Resource Description Framework (RDF)
A framework for showing information on the internet. Visit for more informationhttps://www.w3.org/TR/rdf11-concepts/
Reusability (FAIR principles)
The ability of data to be reused, especially by users who have no prior experience with the data. The better described the data is, the more easily it can be reused by others.
SQL
Structured Query Language, a standard language used for interrogating many types of database. See query.
Shapefile
A popular file format for geodata, maintained and published by Esri, a manufacturer of GIS software. A Shapefile actually consists of several related files. Though the format is technically proprietary, Esri publishes a full specification standard and Shapefiles can be read by a wide range of software, so function somewhat like an open standard in practice.
Source code
The files of computer code written by programmers that are used to produce a piece of software. The source code is usually converted or ‘compiled’ into a form that the user’s computer can execute. The user therefore never sees the original source code, unless it is published as open source.
Spreadsheet
A table of data and calculations that can be processed interactively with a specialized spreadsheet program such as Microsoft Excel or OpenOffice Calc.
Standard
A published specification for, e.g., the structure of a particular file format, recommended nomenclature to use in a particular domain, a common set of metadata fields, etc. Conforming to relevant standards greatly increases the value of published data by improving machine readability and easing data integration.
Structured data
All data has some structure, but ‘structured data’ refers to data where the structural relation between elements is explicit in the way the data is stored on a computer disk. XML and JSON are common formats that allow many types of structure to be represented. The internal representation of, for example, word-processing documents or PDF documents reflects the positioning of entities on the page, not their logical structure, which is correspondingly difficult or impossible to extract automatically.
Tab-separated values
Tab-separated values (TSV) are a very common form of text file format for sharing tabular data. The format is extremely simple and highly machine-readable.
Tag (CKAN)
Tags are short descriptions of the contents of CKAN datasets and resources. They are meant to help users find data by providing terms that one might use to describe the information in a dataset or its resources.
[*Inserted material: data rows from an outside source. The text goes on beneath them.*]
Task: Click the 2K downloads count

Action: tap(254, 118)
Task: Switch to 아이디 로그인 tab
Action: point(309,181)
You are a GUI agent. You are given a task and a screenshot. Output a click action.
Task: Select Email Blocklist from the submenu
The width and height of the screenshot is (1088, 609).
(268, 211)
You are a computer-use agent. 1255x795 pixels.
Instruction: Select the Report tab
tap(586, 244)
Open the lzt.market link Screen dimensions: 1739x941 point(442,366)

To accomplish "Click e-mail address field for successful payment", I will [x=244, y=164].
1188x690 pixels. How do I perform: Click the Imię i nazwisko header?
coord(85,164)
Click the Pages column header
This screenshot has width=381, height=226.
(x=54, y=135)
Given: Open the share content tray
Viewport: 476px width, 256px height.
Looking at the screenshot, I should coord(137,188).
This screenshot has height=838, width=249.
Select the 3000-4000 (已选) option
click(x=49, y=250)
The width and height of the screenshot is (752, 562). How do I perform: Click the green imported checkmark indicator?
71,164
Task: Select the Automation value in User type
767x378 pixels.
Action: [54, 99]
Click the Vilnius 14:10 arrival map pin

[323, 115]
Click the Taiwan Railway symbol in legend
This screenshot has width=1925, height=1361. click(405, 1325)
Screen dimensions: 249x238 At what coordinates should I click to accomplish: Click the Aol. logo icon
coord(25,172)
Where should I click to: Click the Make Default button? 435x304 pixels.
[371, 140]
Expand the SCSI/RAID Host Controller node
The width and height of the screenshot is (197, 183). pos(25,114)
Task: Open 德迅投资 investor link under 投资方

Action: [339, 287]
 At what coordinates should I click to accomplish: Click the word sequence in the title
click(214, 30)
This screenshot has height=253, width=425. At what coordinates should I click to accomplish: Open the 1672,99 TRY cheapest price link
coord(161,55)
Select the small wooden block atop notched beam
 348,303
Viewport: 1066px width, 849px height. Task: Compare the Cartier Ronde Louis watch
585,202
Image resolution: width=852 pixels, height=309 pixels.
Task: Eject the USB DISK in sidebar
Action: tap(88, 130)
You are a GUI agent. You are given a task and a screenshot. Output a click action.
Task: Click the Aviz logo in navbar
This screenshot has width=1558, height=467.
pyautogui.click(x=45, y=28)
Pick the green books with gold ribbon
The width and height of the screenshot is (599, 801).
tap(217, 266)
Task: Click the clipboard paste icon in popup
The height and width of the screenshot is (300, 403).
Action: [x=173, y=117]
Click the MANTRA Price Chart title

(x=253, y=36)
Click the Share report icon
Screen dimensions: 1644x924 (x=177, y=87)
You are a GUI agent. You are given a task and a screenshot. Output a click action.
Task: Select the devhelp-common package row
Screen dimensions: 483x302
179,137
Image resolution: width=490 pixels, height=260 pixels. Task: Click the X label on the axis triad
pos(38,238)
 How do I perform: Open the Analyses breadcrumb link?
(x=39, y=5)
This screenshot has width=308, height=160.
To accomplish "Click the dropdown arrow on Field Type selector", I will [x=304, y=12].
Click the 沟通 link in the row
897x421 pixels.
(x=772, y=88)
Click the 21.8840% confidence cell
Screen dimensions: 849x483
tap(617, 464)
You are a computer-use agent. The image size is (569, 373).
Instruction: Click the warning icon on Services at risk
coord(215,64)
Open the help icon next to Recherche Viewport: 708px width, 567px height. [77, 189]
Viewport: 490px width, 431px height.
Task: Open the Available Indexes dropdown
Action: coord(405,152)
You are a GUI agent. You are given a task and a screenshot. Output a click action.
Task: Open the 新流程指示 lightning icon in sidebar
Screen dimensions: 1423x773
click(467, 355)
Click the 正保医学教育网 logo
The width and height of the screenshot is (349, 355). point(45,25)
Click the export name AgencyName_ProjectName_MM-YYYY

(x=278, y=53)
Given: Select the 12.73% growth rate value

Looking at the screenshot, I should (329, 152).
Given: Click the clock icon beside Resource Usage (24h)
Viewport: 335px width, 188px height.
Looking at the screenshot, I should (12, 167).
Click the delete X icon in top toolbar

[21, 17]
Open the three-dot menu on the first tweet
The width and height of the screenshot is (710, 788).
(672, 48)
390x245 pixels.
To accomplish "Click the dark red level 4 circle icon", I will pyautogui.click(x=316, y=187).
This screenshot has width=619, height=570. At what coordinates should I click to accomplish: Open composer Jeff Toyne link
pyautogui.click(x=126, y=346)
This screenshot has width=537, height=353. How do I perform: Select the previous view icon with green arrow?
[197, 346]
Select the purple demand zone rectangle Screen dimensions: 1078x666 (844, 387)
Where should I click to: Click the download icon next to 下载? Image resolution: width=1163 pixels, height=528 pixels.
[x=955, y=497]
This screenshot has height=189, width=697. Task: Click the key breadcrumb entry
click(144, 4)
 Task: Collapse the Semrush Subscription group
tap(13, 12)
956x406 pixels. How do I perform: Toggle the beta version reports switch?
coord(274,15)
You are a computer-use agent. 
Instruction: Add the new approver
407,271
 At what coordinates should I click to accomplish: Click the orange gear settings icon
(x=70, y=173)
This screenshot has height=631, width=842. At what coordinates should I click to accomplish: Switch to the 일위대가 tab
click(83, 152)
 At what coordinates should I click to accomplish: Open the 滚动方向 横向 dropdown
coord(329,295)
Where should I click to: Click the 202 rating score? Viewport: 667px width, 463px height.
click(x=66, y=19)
Tags are important because CKAN’s search function only looks at the titles, descriptions, and other metadata about the dataset, but not the contents of the dataset, such as the column headers of spreadsheets.
URI / URL
Uniform Resource Identifier / Uniform Resource Locator. A URL is the http://… web address of some page or resource. When a URL is used in linked data as the identifier for some object, it is not strictly a locator for the object (e.g. http://dbpedia.org/page/Paris is the location of a document about Paris, but not of Paris itself), so in this context it is referred to as a URI
Unique identifier (or UID)
An identifier for an object which is guaranteed to be different from identifiers of all other objects in a collection. Within a database, every object will have a UID that is unique within the database. A UID assigned by a central registry (such as an ISBN for books, or a DOI for data) will be unique for all objects for which it is assigned. The http://… identifiers of linked data provide a technique for guaranteeing UIDs without a central authority.
XLS(X)
A proprietary spreadsheet format, the native format of the popular Microsoft Excel spreadsheet package. Older versions use .xls files, while more recent ones use the XML-based .xlsx variant.
XML
Extensible Markup Language, a simple and powerful standard for representing structured data.